▸ OBJECTIVE: Count the lines in the listing below that contain the word "sidebar", and reply with only that number.

▸ TASK MATERIAL:
___
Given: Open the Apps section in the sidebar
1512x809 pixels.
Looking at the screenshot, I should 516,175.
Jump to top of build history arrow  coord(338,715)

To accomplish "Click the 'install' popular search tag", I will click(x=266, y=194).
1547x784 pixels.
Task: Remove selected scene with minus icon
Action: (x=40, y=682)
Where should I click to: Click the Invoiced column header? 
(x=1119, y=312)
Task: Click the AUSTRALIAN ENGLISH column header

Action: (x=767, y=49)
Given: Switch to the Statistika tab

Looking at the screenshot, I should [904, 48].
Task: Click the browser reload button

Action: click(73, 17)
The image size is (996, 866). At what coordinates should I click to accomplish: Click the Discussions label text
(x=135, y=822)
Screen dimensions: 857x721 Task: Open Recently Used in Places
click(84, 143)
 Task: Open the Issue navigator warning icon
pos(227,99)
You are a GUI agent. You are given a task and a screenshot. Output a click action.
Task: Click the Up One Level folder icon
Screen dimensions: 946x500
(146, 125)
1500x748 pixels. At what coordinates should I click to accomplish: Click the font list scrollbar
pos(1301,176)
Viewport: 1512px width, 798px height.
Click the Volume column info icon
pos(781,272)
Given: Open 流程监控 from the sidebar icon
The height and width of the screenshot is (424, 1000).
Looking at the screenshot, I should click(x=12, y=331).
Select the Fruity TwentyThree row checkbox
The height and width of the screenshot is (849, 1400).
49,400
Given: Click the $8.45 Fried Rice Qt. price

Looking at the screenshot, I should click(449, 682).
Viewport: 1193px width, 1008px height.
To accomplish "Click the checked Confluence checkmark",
___
▸ RESULT OF THIS EXERCISE: 2